The European Central Bank's climate stress tests showed that more than 60% of bank loans in Greece, Portugal and Spain are exposed to high physical risk, which is defined as more than 1% probability of a firm suffering from the effects of a wildfire or a river or coastal flood in a year. Greece topped the list with more than 90% of bank loans exposed to high physical risk compared to the European average of above 20%.
"The credit risk channel is what concerns us the most when it comes to the retail banks. And what that means is because of the transition to a new green economy and because of the higher physical risk to the underlying borrowers, the probability of default of the borrowers increases," Stefan Nedialkov, director at Citigroup Global Markets, told S&P Global Market Intelligence. "[E]verything else being constant, banks may have to increase their provisions," Nedialkov said.
Companies operating in climate risk-sensitive areas could face interruption in the production processes due to natural calamities, the ECB said. The increase of such financial losses may drive down the prices of collateral and asset values, affecting financial institutions that have lent to these firms.

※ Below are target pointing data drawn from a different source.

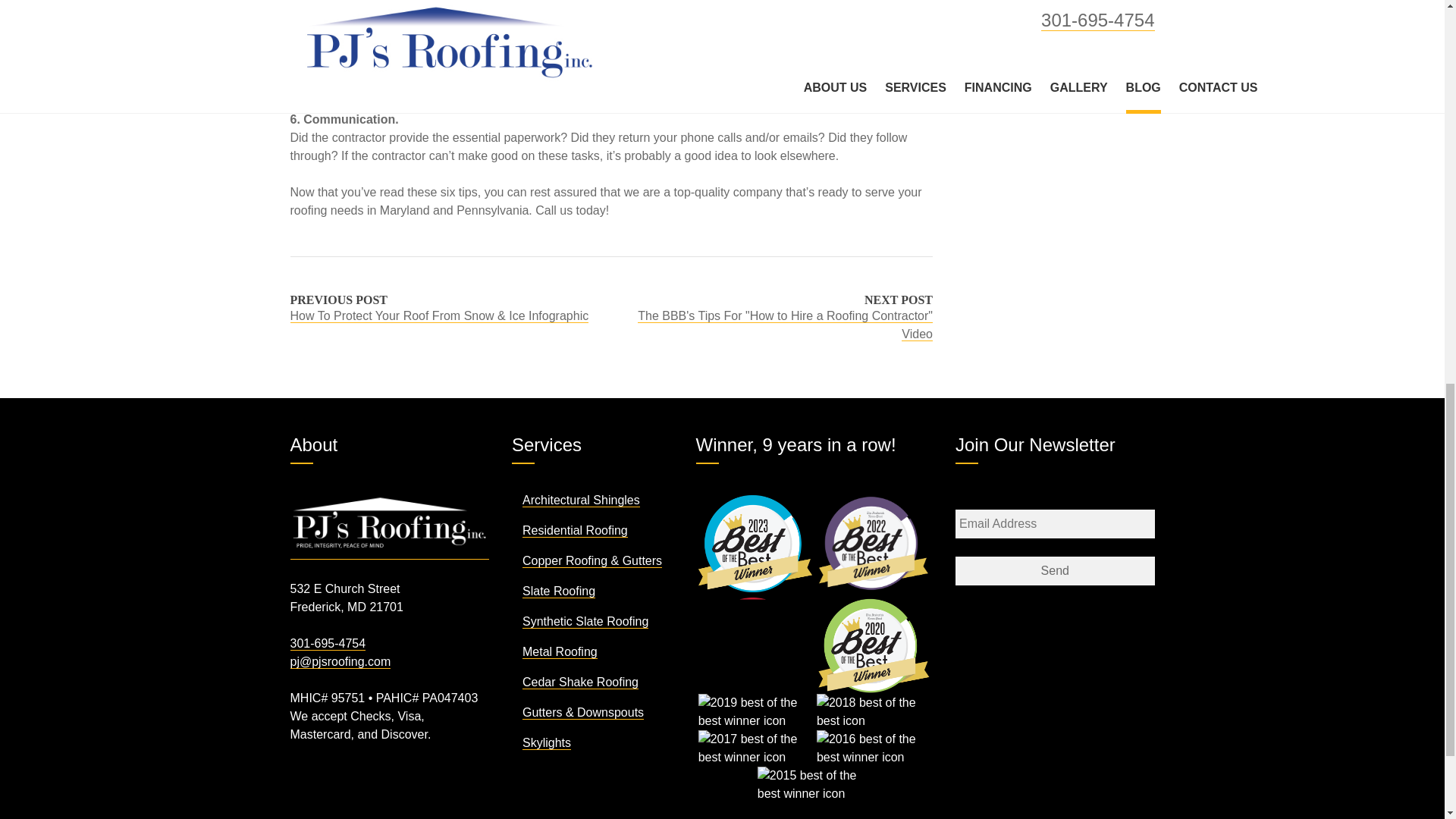
Architectural Shingles (581, 499)
Skylights (546, 743)
The BBB's Tips For "How to Hire a Roofing Contractor" Video (785, 325)
Slate Roofing (558, 591)
Residential Roofing (574, 530)
Cedar Shake Roofing (580, 682)
Send (1054, 570)
Send (1054, 570)
Metal Roofing (559, 652)
Synthetic Slate Roofing (584, 621)
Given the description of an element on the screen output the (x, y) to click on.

The ECB stress tests, released in September 2021, assessed around 1,600 euro-area banks on a 30-year horizon and said that in the most severe "hot house" scenario, the probability of default of high-physical risk firms could increase 25% by 2050.
"[Y]ou have to assume that banks will take steps. So it's not realistic to assume that nothing will happen during the next 30 years in banks' management action on loans and loan policies," said Sam Theodore, senior banking consultant at Scope Insights.
European Union forecasts for the next two decades suggest regions in Portugal, Spain and Greece face a "very high" danger of wildfires in fire season.
"Regions located in southern Europe are expected to suffer relatively more from wildfires: this is mainly based on the projected increased frequency and intensity of wildfires affecting countries located closer to the equator," the ECB said.
Historical datasets also show that fires in Spain, Portugal and Greece have affected larger areas than those in France, for example. Country-specific risk is particularly acute in Europe, where more than 80% of bank exposures are to domestic clients, according to the ECB.